◆ TEKS HALAMAN ◆
2. Fungsi Sistem Pendidikan Nasional
a. Sebagai alat membangun pengembangan pribadi warga negara, kebudayaan dan bangsa Indonesia;
b. Mengembangkan kemampuan serta meningkatnya mutu kehidupan dan martabat bangsa dalam upaya mewujudkan tujuan nasional;
C. Kelembagaan, Program dan pengelolaan Pendidikan Kelembagaan Pendidikan
Pendidikan nasional dilaksanakan melalui lembaga-lembaga pendidikan baik dalam bentuk sekolah maupun dalam bentuk kelompok belajar. Penyelenggaraan SISDIKNAS dilaksanakan melalui 2 jalur yaitu jalur pendidikan sekolah dan jalur pendidikan luar sekolah, disingkat PLS.

◆ DATA TERCATAT ◆
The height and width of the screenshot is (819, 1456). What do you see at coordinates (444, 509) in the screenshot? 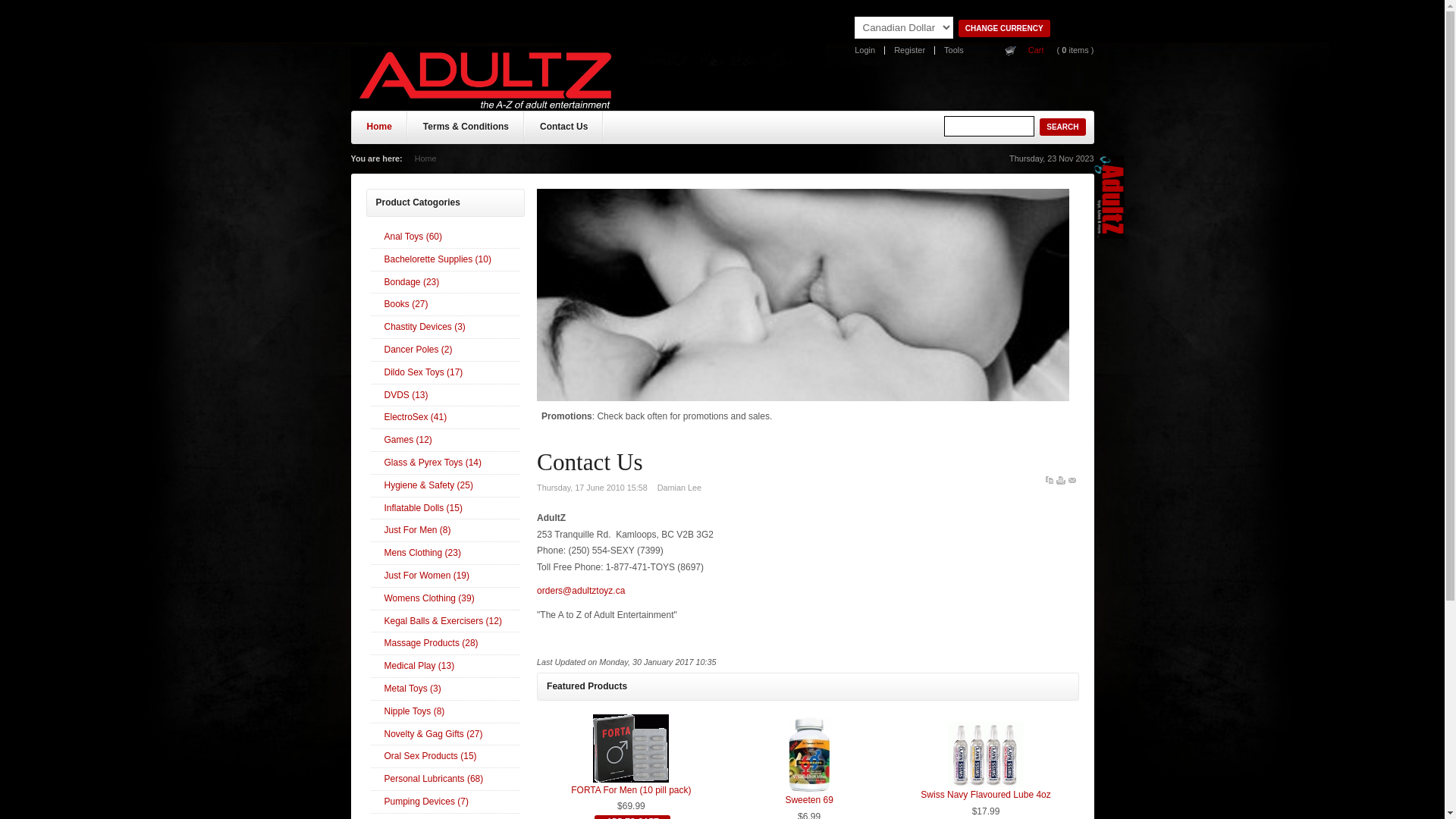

◆ PEKERJAAN YANG DIMINTA ◆
(1) Salin bagian teks tentang sistem pendidikan nasional dari "2. Fungsi Sistem" hingga "sekolah, disingkat PLS.", termasuk kedua ujungnya.
(2) Tolong lanjutkan teks tentang sistem pendidikan nasional mulai dari kalimat sesudah kalimat terakhirnya.
Materi tersebut tidak diperlukan untuk pengerjaan.

◆ JAWABAN TIAP TUGAS ◆
(1)
2. Fungsi Sistem Pendidikan Nasional
a. Sebagai alat membangun pengembangan pribadi warga negara, kebudayaan dan bangsa Indonesia;
b. Mengembangkan kemampuan serta meningkatnya mutu kehidupan dan martabat bangsa dalam upaya mewujudkan tujuan nasional;
C. Kelembagaan, Program dan pengelolaan Pendidikan Kelembagaan Pendidikan
Pendidikan nasional dilaksanakan melalui lembaga-lembaga pendidikan baik dalam bentuk sekolah maupun dalam bentuk kelompok belajar. Penyelenggaraan SISDIKNAS dilaksanakan melalui 2 jalur yaitu jalur pendidikan sekolah dan jalur pendidikan luar sekolah, disingkat PLS.

(2)
1) Jalur pendidikan sekolah melalui kegiatan belajar mengajar secara berjenjang dan berkesinambungan (pendidikan dasar, pendidikan menengah, dan pendidikan tinggi). Sifatnya formal, diatur berdasarkan ketentuan-ketentuan pemerintah ada keseragaman pola yang bersifat nasional.
2) Jalur pendidikan luar sekolah merupakan pendidikan yang bersifat kemasyarakatan yang diselenggarakan di luar sekolah melalui kegiatan belajar mengajar yang tidak berjenjang dan tidak berkesinambungan seperti kursus-kursus di luar sekolah, yang sifatnya tidak formal.
3) Jenjang pendidikan adalah suatu tahap dalam pendidikan berkelanjutan yang ditetapkan berdasarkan tingkat perkembangan peserta didik serta keluasan dan ke dalam bahan pengajaran (UU RI. No. 2 tahun 1989 Bab I, Pasal 1 ayat 5).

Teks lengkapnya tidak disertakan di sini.